▸ Your goal: Locate the line that contains "Vrijblijvende offerte aanvragen (341, 156)" in the entries below, then repeat it and every following line through the line that contains "1,550 € (165, 461)", exactly, and no others.

▸ Material provided:

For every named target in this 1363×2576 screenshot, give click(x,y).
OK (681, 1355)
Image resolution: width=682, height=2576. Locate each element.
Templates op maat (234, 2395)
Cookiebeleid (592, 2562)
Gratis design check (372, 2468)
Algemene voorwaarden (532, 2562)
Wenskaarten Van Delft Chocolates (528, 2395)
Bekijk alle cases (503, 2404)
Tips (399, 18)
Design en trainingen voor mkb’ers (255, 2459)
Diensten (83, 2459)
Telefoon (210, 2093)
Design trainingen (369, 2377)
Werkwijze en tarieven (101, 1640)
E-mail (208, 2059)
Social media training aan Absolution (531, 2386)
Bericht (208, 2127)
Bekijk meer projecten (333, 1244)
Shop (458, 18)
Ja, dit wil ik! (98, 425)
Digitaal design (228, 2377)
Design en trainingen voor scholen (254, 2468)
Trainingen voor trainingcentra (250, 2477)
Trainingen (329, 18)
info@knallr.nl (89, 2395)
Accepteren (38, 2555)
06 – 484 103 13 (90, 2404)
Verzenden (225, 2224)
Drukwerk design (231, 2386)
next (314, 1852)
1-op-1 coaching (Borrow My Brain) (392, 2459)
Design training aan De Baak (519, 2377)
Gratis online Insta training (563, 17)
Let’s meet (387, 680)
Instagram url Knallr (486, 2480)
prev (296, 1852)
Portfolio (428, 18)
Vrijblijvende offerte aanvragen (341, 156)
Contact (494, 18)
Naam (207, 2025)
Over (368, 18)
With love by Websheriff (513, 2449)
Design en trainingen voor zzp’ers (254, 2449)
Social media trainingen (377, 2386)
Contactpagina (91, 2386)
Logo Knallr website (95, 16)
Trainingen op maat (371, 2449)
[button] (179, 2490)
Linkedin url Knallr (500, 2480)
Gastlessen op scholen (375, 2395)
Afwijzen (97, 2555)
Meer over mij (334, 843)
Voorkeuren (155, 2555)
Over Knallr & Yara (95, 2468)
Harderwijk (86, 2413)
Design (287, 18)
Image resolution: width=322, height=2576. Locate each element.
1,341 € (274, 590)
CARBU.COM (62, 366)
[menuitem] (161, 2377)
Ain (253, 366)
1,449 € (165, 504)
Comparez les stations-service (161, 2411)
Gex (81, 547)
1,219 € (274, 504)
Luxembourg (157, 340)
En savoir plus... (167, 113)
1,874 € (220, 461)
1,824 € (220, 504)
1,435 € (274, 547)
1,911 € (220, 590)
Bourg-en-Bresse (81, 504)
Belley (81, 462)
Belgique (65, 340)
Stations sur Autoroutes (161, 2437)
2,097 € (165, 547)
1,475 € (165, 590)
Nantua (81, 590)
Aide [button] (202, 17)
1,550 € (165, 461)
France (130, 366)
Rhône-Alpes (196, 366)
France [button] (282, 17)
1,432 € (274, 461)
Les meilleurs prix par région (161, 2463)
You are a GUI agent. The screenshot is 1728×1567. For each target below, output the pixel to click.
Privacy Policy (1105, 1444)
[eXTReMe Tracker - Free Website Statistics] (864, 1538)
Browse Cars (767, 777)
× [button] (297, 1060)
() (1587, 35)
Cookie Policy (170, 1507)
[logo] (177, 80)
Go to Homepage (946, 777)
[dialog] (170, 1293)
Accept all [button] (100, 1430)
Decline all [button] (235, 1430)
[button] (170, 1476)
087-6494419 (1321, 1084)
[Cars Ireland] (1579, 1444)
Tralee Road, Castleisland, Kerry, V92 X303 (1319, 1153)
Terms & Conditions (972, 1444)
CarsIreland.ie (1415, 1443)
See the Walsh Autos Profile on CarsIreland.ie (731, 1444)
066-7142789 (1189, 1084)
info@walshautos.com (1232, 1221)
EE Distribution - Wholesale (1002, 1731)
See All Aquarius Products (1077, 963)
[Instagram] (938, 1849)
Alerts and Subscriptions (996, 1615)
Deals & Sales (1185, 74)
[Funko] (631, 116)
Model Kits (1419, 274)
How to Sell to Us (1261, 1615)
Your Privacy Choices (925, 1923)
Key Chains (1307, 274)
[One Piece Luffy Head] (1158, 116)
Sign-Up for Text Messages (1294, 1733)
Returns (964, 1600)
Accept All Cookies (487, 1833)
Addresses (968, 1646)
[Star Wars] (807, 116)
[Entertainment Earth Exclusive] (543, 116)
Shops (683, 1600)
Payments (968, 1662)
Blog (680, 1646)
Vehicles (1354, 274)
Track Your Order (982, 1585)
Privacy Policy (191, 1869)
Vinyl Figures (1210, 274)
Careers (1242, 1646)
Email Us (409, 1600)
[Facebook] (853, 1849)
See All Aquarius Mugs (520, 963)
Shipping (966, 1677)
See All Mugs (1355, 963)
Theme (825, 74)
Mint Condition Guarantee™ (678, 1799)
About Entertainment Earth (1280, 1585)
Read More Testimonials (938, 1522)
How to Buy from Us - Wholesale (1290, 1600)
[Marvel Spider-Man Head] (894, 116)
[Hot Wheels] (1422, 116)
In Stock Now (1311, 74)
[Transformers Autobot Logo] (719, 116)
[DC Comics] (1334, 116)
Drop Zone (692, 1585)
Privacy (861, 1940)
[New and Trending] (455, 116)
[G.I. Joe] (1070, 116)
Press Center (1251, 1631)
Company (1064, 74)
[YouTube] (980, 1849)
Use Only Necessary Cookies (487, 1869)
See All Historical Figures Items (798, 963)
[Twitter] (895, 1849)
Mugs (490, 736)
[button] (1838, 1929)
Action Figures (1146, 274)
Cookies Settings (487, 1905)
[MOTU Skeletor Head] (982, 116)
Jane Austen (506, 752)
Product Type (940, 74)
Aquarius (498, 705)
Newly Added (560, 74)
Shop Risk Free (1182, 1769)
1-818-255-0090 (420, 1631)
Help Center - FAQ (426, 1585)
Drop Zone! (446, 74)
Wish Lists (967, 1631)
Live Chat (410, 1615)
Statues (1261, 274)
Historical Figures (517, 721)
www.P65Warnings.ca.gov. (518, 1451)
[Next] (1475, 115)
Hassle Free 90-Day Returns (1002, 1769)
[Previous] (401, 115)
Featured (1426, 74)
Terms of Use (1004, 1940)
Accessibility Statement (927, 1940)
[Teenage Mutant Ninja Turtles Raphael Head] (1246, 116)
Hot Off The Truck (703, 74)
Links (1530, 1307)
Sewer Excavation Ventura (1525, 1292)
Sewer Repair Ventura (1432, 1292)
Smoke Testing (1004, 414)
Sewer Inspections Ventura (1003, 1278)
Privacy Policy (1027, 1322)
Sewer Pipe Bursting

▸ Written reply:
Vrijblijvende offerte aanvragen (341, 156)
Contact (494, 18)
Naam (207, 2025)
Over (368, 18)
With love by Websheriff (513, 2449)
Design en trainingen voor zzp’ers (254, 2449)
Social media trainingen (377, 2386)
Contactpagina (91, 2386)
Logo Knallr website (95, 16)
Trainingen op maat (371, 2449)
[button] (179, 2490)
Linkedin url Knallr (500, 2480)
Gastlessen op scholen (375, 2395)
Afwijzen (97, 2555)
Meer over mij (334, 843)
Voorkeuren (155, 2555)
Over Knallr & Yara (95, 2468)
Harderwijk (86, 2413)
Design (287, 18)
Image resolution: width=322, height=2576. Locate each element.
1,341 € (274, 590)
CARBU.COM (62, 366)
[menuitem] (161, 2377)
Ain (253, 366)
1,449 € (165, 504)
Comparez les stations-service (161, 2411)
Gex (81, 547)
1,219 € (274, 504)
Luxembourg (157, 340)
En savoir plus... (167, 113)
1,874 € (220, 461)
1,824 € (220, 504)
1,435 € (274, 547)
1,911 € (220, 590)
Bourg-en-Bresse (81, 504)
Belley (81, 462)
Belgique (65, 340)
Stations sur Autoroutes (161, 2437)
2,097 € (165, 547)
1,475 € (165, 590)
Nantua (81, 590)
Aide [button] (202, 17)
1,550 € (165, 461)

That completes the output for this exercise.